We’re going after one of the biggest problems in healthcare: specialty care access.
Primary care is becoming more bookable. The moment a PCP says “you need a specialist,” the system fractures because no one really owns the handoff. Payors optimize for cost, providers optimize for capacity, systems optimize for throughput, and the burden lands on patients.
The scale is enormous even if you only look at completed office-based care. In 2018, CDC’s NAMCS estimates about 95 million new-patient visits to medical and surgical specialists each year, which is likely an underestimate today. Based on referral-status shares for new non-PCP visits and conservative estimates of who actually books referred care, about 20.5 million of those visits are not physician-referred, about 15.1 million have unknown referral status, and another roughly 30 to 40 million are physician-referred but still scheduled by the patient. Altogether that implies on the order of 50 to 75 million new specialist appointments per year where the patient is effectively doing the scheduling work.
Furthermore, the completed-visit numbers understate the true magnitude of the problem because the system drops a large share of referrals before they ever become a booked visit. In one large health-system study, only 34.8 percent of referral scheduling attempts resulted in a documented completed appointment, and 38.9 percent had no appointment date recorded at all.
The experience is costly in time and effort. One audit found it takes about 3.3 calls and roughly 30-60 minutes of caller time to secure an appointment. Access is also slow. AMN reports an average wait of about 31 days for a new patient appointment across surveyed specialties and major metros.
Delightful takes ownership of that gray area. We provide agentic infrastructure for care navigation beyond the PCP, turning referral intent into a booked, prepared, completed specialist visit with clear cost and closed-loop coordination. Specialists should compete on access, quality, and total cost, patients should win, and we connect the dots.

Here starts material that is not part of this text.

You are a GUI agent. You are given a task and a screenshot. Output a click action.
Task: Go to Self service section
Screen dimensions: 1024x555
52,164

We are building agentic infrastructure for care navigation beyond the PCP.
After a primary care visit, patients often need specialists, labs, imaging, or treatment. At this point the system becomes fragmented and manual. Patients are told to call a number, find someone in network, or wait for a call, and then must figure out cost, availability, quality, paperwork, and logistics on their own.Our insight is that the biggest failure in healthcare is that anything that doesnt have a direct owner falls through the cracks.

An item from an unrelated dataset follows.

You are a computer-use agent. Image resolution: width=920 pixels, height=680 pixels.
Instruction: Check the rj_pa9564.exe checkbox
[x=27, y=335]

The problem persists because incentives between patients, providers, and payors are misaligned, which fractures the data required to solve it. The information needed to choose the right next step in care exists, but it is spread across payor directories, provider schedules, quality datasets, referral workflows, and cost data. No single party has the incentive or ability to unify it into a usable experience for patients.
This fragmentation creates real economic pain for every stakeholder. Patients face heavy friction and often make 5+ calls just to find an appropriate specialist. Providers lose high intent patients through referral leakage and empty appointment slots. Payors absorb higher costs when members end up at higher cost sites of care simply because they were easier to access.
The key insight is that the moment after a primary care visit is a high intent decision point that no one owns. Patients are motivated to act, providers want those patients, and payors want them routed to the right sites of care. Yet the handoff is still manual, phone/fax based, and operationally broken.
We believe this gap exists because the solution requires coordinating across all three stakeholders at once. That coordination has historically been too operationally complex for software to handle. Agentic systems now make it possible to execute the real world tasks required to complete the handoff, unify fragmented data sources, and turn intent into completed care.